Why Anthropic's 70% Inference Margins Matter for Your API Costs — And What to Expect Next

Anthropic’s Inference Margins Jumped From 38% to 70% in One Year — Here’s What That Means for Your API Bill

A year ago, Anthropic was keeping roughly 38 cents of every dollar it made from inference. Today, according to SemiAnalysis — who are considered extremely well-sourced on infrastructure economics — that number is 70%. Anthropic’s inference margins at 70%, up from 38% last year, is the single most important pricing signal in the API market right now, and most builders are reading it backwards.

The instinct is to see high margins and brace for price hikes. That’s the wrong model. What 70% margins actually tell you is something more interesting: the cost of running these models is falling faster than Anthropic is passing savings to customers. That gap is where your future pricing lives.

This post is about how to read that signal, what it implies for your architecture decisions over the next 12 months, and where the real cost risks are hiding.

What 70% Margins Actually Signal

Start with the mechanics. Inference margin is revenue minus the cost of compute to serve that inference, divided by revenue. When SemiAnalysis reported Anthropic’s margins at 38% last year, it meant compute was eating 62 cents of every dollar. At 70%, compute costs have dropped to 30 cents on the dollar.

That’s not a small shift. That’s a near-halving of the cost-to-serve in roughly twelve months.

The drivers are well-understood: better hardware utilization, custom silicon (Anthropic has been working with AWS Trainium and Google TPUs), improved batching, and model distillation that lets smaller, cheaper models handle more of the inference load. The models themselves are also getting more efficient at the architecture level — you get more capability per FLOP than you did a year ago.

The implication for pricing is that Anthropic has room to cut API prices significantly without touching profitability. They’ve already done this several times. Claude 3 Haiku launched at a price point that would have been considered aggressive for a model of its capability class eighteen months prior. The pattern is consistent: margins expand, then prices drop with a lag.

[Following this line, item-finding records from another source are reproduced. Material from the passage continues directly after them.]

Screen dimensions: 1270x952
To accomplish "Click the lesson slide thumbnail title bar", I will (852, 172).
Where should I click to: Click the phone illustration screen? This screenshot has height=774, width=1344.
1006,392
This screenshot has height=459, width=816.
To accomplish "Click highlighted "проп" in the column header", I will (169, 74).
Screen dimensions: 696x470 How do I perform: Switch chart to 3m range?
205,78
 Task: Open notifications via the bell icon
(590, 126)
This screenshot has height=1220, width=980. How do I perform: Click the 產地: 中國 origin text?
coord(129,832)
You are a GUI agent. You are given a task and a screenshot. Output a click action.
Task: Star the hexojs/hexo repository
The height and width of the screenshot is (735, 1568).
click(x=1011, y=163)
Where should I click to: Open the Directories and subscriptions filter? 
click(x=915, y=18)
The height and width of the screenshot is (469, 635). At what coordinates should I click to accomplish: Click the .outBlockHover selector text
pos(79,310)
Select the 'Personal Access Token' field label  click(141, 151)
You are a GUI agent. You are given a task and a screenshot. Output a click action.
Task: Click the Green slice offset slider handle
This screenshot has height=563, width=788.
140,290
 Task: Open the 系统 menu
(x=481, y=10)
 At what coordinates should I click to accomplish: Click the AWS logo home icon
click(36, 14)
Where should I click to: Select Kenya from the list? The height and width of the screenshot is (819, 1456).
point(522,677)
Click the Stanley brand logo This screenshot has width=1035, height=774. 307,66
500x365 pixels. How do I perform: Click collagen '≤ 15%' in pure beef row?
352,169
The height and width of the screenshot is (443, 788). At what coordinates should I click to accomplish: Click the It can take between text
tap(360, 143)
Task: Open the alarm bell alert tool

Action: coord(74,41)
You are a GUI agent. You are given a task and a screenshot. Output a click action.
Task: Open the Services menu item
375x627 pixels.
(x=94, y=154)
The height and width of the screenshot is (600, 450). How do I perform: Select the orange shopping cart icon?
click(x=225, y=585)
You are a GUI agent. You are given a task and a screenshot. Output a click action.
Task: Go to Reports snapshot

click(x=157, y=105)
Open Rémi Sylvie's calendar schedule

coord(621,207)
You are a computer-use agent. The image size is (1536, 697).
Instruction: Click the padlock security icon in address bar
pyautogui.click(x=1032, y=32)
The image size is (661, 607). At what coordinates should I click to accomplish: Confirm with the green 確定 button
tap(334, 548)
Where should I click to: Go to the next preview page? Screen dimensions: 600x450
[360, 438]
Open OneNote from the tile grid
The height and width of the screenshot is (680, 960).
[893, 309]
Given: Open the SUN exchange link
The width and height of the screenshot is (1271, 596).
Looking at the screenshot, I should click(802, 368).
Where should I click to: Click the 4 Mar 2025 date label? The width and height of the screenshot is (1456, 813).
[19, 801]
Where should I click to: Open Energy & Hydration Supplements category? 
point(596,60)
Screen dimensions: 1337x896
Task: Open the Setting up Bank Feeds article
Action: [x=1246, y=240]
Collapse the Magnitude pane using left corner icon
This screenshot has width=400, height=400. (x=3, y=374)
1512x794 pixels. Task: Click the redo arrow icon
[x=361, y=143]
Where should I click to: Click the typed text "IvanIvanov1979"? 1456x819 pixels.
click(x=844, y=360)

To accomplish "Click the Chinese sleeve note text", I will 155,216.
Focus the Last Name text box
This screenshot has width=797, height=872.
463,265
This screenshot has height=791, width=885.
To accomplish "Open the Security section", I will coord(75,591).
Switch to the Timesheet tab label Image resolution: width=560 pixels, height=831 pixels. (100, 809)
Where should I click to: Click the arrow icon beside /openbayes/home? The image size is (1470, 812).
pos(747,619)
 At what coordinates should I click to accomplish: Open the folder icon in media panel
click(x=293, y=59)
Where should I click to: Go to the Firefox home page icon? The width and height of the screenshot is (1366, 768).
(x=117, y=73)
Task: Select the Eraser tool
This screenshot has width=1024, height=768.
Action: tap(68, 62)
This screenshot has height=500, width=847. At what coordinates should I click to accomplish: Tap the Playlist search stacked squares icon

Why the Revenue Numbers Make This More Complicated

Here’s where it gets interesting for builders. Anthropic’s ARR reportedly exploded from $9B to over $44B in 2026, doubling roughly every six weeks according to SemiAnalysis. Analyst Ming Li calculated that Anthropic is adding approximately $96M in ARR per day.

To put that in context: AWS took 13 years to reach $35B in annual revenue. Salesforce took over 20 years to pass $20B. Anthropic is doing this in months.

That growth rate changes the margin math. When you’re doubling revenue every six weeks, you’re also doubling your compute spend — even at 70% margins, the absolute cost numbers are enormous. Anthropic committed to spending $200 billion with Google Cloud over five years. That’s not a rounding error.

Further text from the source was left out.